Joan Didion writes, “Of course we would all like to "believe" in something, like to assuage our private guilts in public causes like to lose our tiresome selves; like, perhaps, to transform the white flag of defeat at home into the brave white banner of battle away from home. And of course, it is all right to do that; that is how, immemorially, things have gotten done. But I think it is all right only so long as we do not delude ourselves about what we are doing, and why.”

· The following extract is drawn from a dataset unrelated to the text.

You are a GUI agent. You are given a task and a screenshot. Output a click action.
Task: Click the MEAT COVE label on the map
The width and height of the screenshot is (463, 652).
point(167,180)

To be very truthful, I don’t buy God or his books. Not even for a second. I've seen people around me stuck in ever-unfolding crisis spiral down and turn to God. I've observed silently, sometimes from the exact situation they are trapped in. I wondered if it was normal to not feel the need for this supernatural support.
Every time I see a person hold an active relationship with any God, I begin to notice a fundamental difference in how we experience our lives. Not necessarily a difference that holds us apart, just a difference that claims its existence and demands to be acknowledged
How was I to coerce every shred of rational thought and believe in an entity that I thought was hugely problematic? What was it about me that even in the most engulfing sadness and chaos I did not feel like turning to this Big Idea of religion that had rules and prescribed ways of living?

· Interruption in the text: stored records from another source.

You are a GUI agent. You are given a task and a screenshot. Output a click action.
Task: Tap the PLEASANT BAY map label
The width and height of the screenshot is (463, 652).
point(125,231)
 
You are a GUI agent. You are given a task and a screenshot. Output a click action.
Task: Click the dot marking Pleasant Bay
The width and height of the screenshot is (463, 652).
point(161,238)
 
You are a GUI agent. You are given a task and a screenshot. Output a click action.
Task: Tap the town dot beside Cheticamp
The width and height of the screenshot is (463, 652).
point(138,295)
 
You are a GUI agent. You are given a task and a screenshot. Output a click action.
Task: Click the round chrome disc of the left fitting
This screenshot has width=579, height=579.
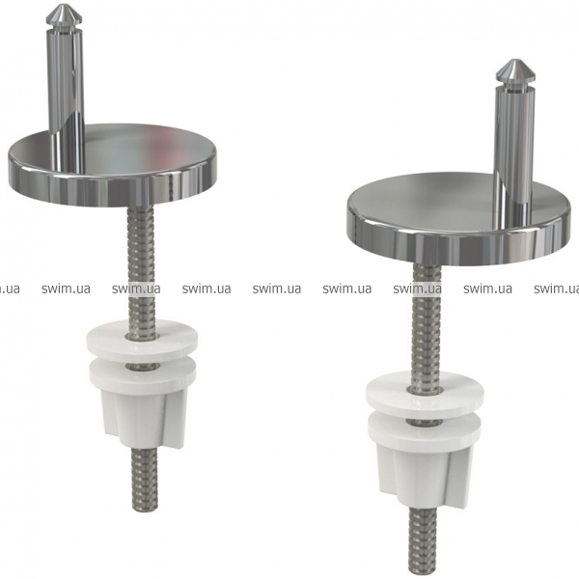click(x=113, y=166)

My friend Anshumaan once suggested that they intended on living against the norm at all costs. That if one has to protest, or even make a point the best way to do it is to live anti-institution, anti-establishment, anti-societal norms. I agreed. It explained why I didn't want God in my life. If I thought religion was a patriarchal tool, then my life choices had to denounce it.
One thing I can't denounce though is belief itself — not in some supernatural deity or power, but just belief in its own independent sense. Think of what Julie Delphy says in the movie Before Sunrise — "If there's any kind of magic in this world it must be in the attempt of understanding someone sharing something. I know, it's almost impossible to succeed but who cares really? The answer must be in the attempt."

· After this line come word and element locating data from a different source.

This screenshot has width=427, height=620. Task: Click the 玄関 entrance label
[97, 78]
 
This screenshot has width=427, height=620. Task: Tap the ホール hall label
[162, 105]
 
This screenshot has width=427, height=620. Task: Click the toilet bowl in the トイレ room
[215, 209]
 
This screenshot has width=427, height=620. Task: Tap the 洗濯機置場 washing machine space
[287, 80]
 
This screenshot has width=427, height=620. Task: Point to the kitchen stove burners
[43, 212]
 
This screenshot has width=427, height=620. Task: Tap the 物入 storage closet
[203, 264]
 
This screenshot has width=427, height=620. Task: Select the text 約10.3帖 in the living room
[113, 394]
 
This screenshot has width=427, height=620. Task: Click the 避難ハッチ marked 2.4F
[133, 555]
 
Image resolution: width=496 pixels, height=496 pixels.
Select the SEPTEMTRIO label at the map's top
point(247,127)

I suspect I believe in my own non-linear, non-conclusive narrative. I suspect there are things I place bulks of sentimental value in. Here are some of them — a pen stand made entirely out of newspaper tubes and excessive glue, a bottle of dried pink nail polish, a string of jute rope that was originally tied into a bow on a birthday present, a tiny mirror that was pulled out from a makeup pouch, empty maybelline colossal kajal sticks, an unused and expired liquid lipstick.
Truthfully speaking, these are things I have never been able to get rid of. I give myself vague reasons to hold on to them. Teju Cole says, “These artist-collectors, in placing one thing next to another, create a third thing—and this third thing, like a subatomic particle produced by a collision of two other particles, carries a charge.”
One summer I sat in front of Thom's bakery and jotted down two pages of notes in a tiny blue notebook. I munched on a chicken puff, dropping flaky bits of it on the grey-colored tank top I was wearing.
The blue notebook still sits in my desk drawer with those two pages of notes. It has another page in between with a Silvya Plath quote scribbled onto it — the first-ever quote of hers that I read. The rest of the pages are blank. I don't use the notebook anymore. But occasionally, I still find myself digging through Silvya Plath poems online when I'm sad, bored, or just exhausted.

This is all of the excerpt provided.